[What to do]
Could you please retype all of the entries exactly as they appear?

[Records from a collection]

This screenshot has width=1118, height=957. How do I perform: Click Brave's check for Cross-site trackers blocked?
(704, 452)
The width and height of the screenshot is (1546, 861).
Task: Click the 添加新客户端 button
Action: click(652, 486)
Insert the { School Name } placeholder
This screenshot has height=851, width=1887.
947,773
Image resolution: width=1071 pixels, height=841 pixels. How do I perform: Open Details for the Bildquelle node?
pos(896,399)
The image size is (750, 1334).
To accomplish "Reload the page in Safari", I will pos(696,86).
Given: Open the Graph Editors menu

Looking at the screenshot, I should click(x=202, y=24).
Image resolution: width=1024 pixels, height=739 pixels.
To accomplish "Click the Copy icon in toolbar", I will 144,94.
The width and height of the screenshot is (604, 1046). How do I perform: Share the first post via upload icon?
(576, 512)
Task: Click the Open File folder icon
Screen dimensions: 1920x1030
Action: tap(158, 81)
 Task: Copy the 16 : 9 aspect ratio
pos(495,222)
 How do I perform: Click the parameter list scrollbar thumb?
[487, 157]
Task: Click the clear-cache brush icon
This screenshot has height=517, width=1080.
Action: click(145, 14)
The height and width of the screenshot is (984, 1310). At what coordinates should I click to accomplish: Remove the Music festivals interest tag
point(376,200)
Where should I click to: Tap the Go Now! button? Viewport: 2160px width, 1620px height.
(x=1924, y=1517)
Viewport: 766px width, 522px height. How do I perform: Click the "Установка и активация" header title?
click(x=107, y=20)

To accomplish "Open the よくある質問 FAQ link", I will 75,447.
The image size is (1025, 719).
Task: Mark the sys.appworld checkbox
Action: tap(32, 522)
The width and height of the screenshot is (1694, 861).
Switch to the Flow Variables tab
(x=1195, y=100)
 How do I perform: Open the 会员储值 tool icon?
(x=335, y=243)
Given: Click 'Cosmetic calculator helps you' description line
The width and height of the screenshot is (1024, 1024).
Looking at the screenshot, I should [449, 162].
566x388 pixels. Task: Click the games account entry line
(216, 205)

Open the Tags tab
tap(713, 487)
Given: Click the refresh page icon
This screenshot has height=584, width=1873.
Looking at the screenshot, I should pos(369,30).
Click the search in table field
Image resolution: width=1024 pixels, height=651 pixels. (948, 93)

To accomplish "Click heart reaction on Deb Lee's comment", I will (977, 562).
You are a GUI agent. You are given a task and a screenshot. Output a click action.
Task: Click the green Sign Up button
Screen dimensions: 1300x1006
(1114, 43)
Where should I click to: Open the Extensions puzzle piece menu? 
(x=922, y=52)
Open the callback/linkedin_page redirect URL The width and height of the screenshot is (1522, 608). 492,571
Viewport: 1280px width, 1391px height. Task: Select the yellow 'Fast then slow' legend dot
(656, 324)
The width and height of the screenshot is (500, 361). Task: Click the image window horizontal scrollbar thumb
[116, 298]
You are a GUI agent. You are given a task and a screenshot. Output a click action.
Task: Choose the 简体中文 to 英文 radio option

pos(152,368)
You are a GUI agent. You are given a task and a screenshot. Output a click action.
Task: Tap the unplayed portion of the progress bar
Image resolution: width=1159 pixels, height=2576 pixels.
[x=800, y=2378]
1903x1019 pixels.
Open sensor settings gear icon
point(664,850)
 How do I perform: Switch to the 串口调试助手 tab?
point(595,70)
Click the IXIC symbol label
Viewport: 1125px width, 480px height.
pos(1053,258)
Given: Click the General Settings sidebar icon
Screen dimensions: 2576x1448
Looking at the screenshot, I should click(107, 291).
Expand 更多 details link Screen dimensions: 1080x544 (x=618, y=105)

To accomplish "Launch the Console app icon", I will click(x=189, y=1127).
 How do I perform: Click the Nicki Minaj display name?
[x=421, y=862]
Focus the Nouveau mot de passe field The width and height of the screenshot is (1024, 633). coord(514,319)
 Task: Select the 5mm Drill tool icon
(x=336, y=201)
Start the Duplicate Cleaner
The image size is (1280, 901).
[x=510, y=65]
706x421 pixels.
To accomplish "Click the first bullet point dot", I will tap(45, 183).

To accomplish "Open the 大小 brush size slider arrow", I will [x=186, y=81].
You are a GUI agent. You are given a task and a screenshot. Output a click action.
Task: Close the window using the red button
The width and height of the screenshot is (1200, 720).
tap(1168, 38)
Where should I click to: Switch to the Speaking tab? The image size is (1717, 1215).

[Output for this exercise]
This screenshot has width=1118, height=957. How do I perform: Click Brave's check for Cross-site trackers blocked?
(704, 452)
The width and height of the screenshot is (1546, 861).
Task: Click the 添加新客户端 button
Action: click(652, 486)
Insert the { School Name } placeholder
This screenshot has height=851, width=1887.
947,773
Image resolution: width=1071 pixels, height=841 pixels. How do I perform: Open Details for the Bildquelle node?
pos(896,399)
The image size is (750, 1334).
To accomplish "Reload the page in Safari", I will pos(696,86).
Given: Open the Graph Editors menu

Looking at the screenshot, I should click(x=202, y=24).
Image resolution: width=1024 pixels, height=739 pixels.
To accomplish "Click the Copy icon in toolbar", I will 144,94.
The width and height of the screenshot is (604, 1046). How do I perform: Share the first post via upload icon?
(576, 512)
Task: Click the Open File folder icon
Screen dimensions: 1920x1030
Action: tap(158, 81)
 Task: Copy the 16 : 9 aspect ratio
pos(495,222)
 How do I perform: Click the parameter list scrollbar thumb?
[487, 157]
Task: Click the clear-cache brush icon
This screenshot has height=517, width=1080.
Action: click(145, 14)
The height and width of the screenshot is (984, 1310). At what coordinates should I click to accomplish: Remove the Music festivals interest tag
point(376,200)
Where should I click to: Tap the Go Now! button? Viewport: 2160px width, 1620px height.
(x=1924, y=1517)
Viewport: 766px width, 522px height. How do I perform: Click the "Установка и активация" header title?
click(x=107, y=20)

To accomplish "Open the よくある質問 FAQ link", I will 75,447.
The image size is (1025, 719).
Task: Mark the sys.appworld checkbox
Action: tap(32, 522)
The width and height of the screenshot is (1694, 861).
Switch to the Flow Variables tab
(x=1195, y=100)
 How do I perform: Open the 会员储值 tool icon?
(x=335, y=243)
Given: Click 'Cosmetic calculator helps you' description line
The width and height of the screenshot is (1024, 1024).
Looking at the screenshot, I should [449, 162].
566x388 pixels. Task: Click the games account entry line
(216, 205)

Open the Tags tab
tap(713, 487)
Given: Click the refresh page icon
This screenshot has height=584, width=1873.
Looking at the screenshot, I should pos(369,30).
Click the search in table field
Image resolution: width=1024 pixels, height=651 pixels. (948, 93)

To accomplish "Click heart reaction on Deb Lee's comment", I will (977, 562).
You are a GUI agent. You are given a task and a screenshot. Output a click action.
Task: Click the green Sign Up button
Screen dimensions: 1300x1006
(1114, 43)
Where should I click to: Open the Extensions puzzle piece menu? 
(x=922, y=52)
Open the callback/linkedin_page redirect URL The width and height of the screenshot is (1522, 608). 492,571
Viewport: 1280px width, 1391px height. Task: Select the yellow 'Fast then slow' legend dot
(656, 324)
The width and height of the screenshot is (500, 361). Task: Click the image window horizontal scrollbar thumb
[116, 298]
You are a GUI agent. You are given a task and a screenshot. Output a click action.
Task: Choose the 简体中文 to 英文 radio option

pos(152,368)
You are a GUI agent. You are given a task and a screenshot. Output a click action.
Task: Tap the unplayed portion of the progress bar
Image resolution: width=1159 pixels, height=2576 pixels.
[x=800, y=2378]
1903x1019 pixels.
Open sensor settings gear icon
point(664,850)
 How do I perform: Switch to the 串口调试助手 tab?
point(595,70)
Click the IXIC symbol label
Viewport: 1125px width, 480px height.
pos(1053,258)
Given: Click the General Settings sidebar icon
Screen dimensions: 2576x1448
Looking at the screenshot, I should click(107, 291).
Expand 更多 details link Screen dimensions: 1080x544 (x=618, y=105)

To accomplish "Launch the Console app icon", I will click(x=189, y=1127).
 How do I perform: Click the Nicki Minaj display name?
[x=421, y=862]
Focus the Nouveau mot de passe field The width and height of the screenshot is (1024, 633). coord(514,319)
 Task: Select the 5mm Drill tool icon
(x=336, y=201)
Start the Duplicate Cleaner
The image size is (1280, 901).
[x=510, y=65]
706x421 pixels.
To accomplish "Click the first bullet point dot", I will tap(45, 183).

To accomplish "Open the 大小 brush size slider arrow", I will [x=186, y=81].
You are a GUI agent. You are given a task and a screenshot. Output a click action.
Task: Close the window using the red button
The width and height of the screenshot is (1200, 720).
tap(1168, 38)
Where should I click to: Switch to the Speaking tab? The image size is (1717, 1215).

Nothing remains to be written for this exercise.